LIQUID FUELS AND GAS WORKSHOP PARLIAMENTARY PORTFOLIO COMMITTEE THE LIQUID FUELS INDUSTRY 2000 AND BEYOND: THE CRITICAL POLICY ISSUES Riaz Jawoodeen Institute For Policy and Social Research (IPSR) 27 January 2000
LIQUID FUELS AND GAS WORKSHOP
PARLIAMENTARY PORTFOLIO COMMITTEE
THE LIQUID FUELS INDUSTRY 2000 AND BEYOND:
THE CRITICAL POLICY ISSUES
Institute For Policy and Social Research (IPSR)
27 January 2000
The release of the White Paper on Energy in December 1998 was a watershed towards the transformation of energy policy from the apartheid era to the post apartheid era. The White Paper expressed Government's immediate vision for the restructuring of the liquid fuels industry only in broad outline.
Attempting to achieve the aims and objectives of the White Paper would be no easy feat as this is occurring under adverse international conditions. The oil industry since its early inception has always been a global industry, but of late the notion of economies of scale in the industry has fundamentally been transformed. The collapse in the crude oil price last year forced oil companies to pool and rationalise assets to ensure profitability and competitiveness. This has led to many mergers between international oil companies such as BP and AMOCO and later ARCO, Mobil and Exxon and Total and Petrofina thereby redefining the level of economies of scale.
The Asian financial crisis brought about a glut in international crude oil markets which depressed the price of crude and reduced refining capacity and margins. This has led to a dramatic reduction in international investment for new energy projects in the industry. In global terms the South African market is small and is viewed internationally through the prism of a Southern African market to attract foreign investment. Therefore it is imperative that Government restructure the industry in a manner which attracts foreign investment. This can only occur if a coherent industrial strategy is developed for the oil industry.
The task of transforming the local liquid fuels industry from the seige economy of the past into an internationally competitive industry would have to commence not so much from international factors in as much as local factors. To ensure the correction of the historical injustice of apartheid the South African state has to assume a developmental role. A developmental state formation is concerned with more than legislation as part of its package of delivery. In fact a developmental state has to chart out an effective industrial strategy for the liquid fuels industry as an integral part of its drive for economic growth and sustainable development in this country and in the Southern African region.
━━━━━━━━━━━━━━━━
(LIST OF TASKS):
- A) Repeat the liquid fuels passage word for word from "The task of" to "Southern African region.".
- B) According to the liquid fuels passage, when was the White Paper on Energy released?
- C) Carry the liquid fuels passage forward from the point where it stops.
None of the material after the liquid fuels passage is needed.

(MATERIAL PROVIDED):
━━━━━━━━━━━━━━━━
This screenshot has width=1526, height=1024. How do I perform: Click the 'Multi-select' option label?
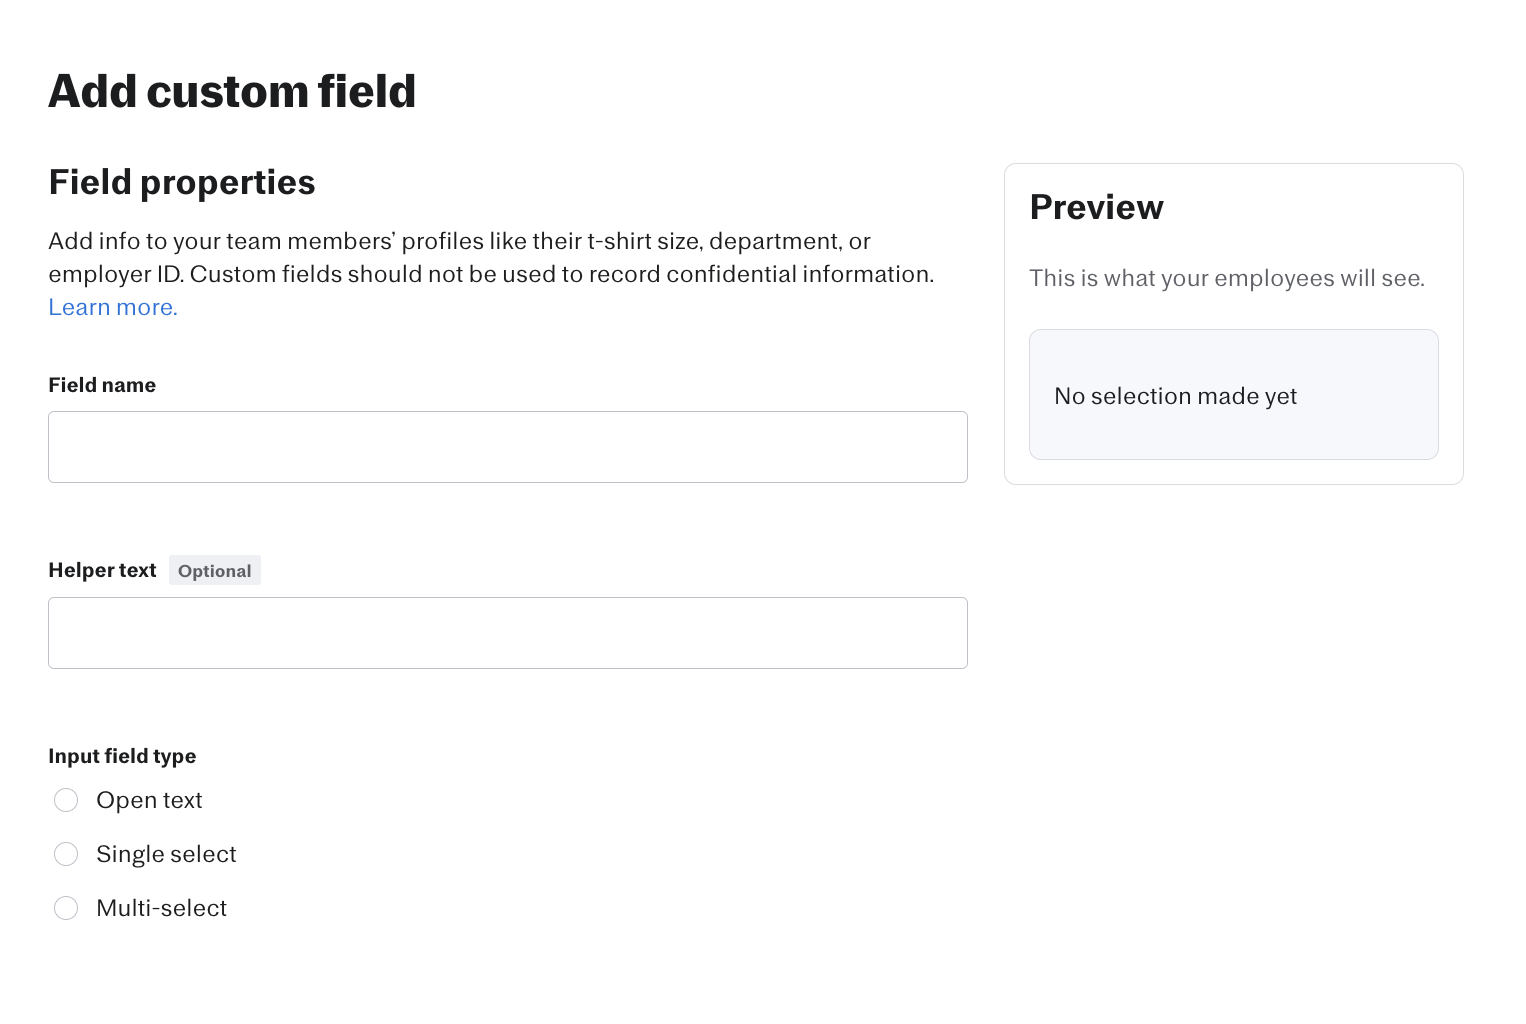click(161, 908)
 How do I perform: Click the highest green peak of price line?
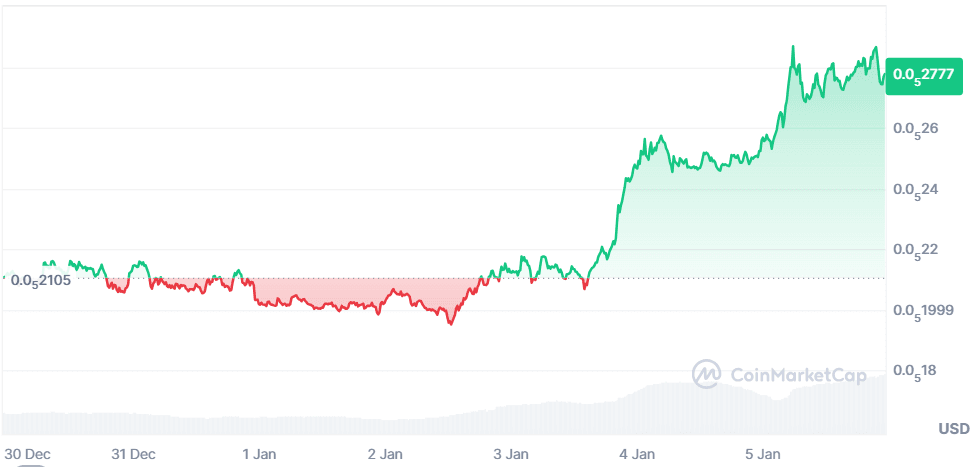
━━━━━━━━━━━━━━━━
(THE RESULTS):
- A)
The task of transforming the local liquid fuels industry from the seige economy of the past into an internationally competitive industry would have to commence not so much from international factors in as much as local factors. To ensure the correction of the historical injustice of apartheid the South African state has to assume a developmental role. A developmental state formation is concerned with more than legislation as part of its package of delivery. In fact a developmental state has to chart out an effective industrial strategy for the liquid fuels industry as an integral part of its drive for economic growth and sustainable development in this country and in the Southern African region.

- B) December 1998

- C)
In relative terms the country has a world class and mature liquid fuels industry. The local oil industry is comparatively competitive in the sense that South Africa has the same amount of vehicles on the road as Los Angeles. However, our market is far bigger than all SADC countries combined. During this term of Government the remaining remnants of the apartheid past in the oil industry would have to undergo transformation. This industry would have to become the catalyst and foundation for economic growth in the country.
REALISING THE WHITE PAPER
The White Paper on Energy spelt out a broad vision for the restructuring of the industry, but did not spell out concrete policy options throughout the value chain. The vision contained in the White Paper has been broadly supported by all stakeholders and a process to chart out legislative aspects and concrete policy options has commenced. However, if policy issues are approached in a piece meal manner this could become problematic in achieving a medium to long term vision for the development of the industry. Thus, a more consistent approach to developing policy and a medium to long term vision is required to ensure investment and development of the industry.
In this process Government would have to develop a clear distinction between commercial processes and the policy process. Some commercial processes appear to be policy processes and impact on the policy process as these are based on voluntary arrangements. There are many voluntary agreements between industry players and this occurs for two reasons, namely, the country's well developed synfuels industry as well as economic efficiency. Therefore Government would have to carefully delineate issues which would form the fundamental legislative aspects of the White Paper.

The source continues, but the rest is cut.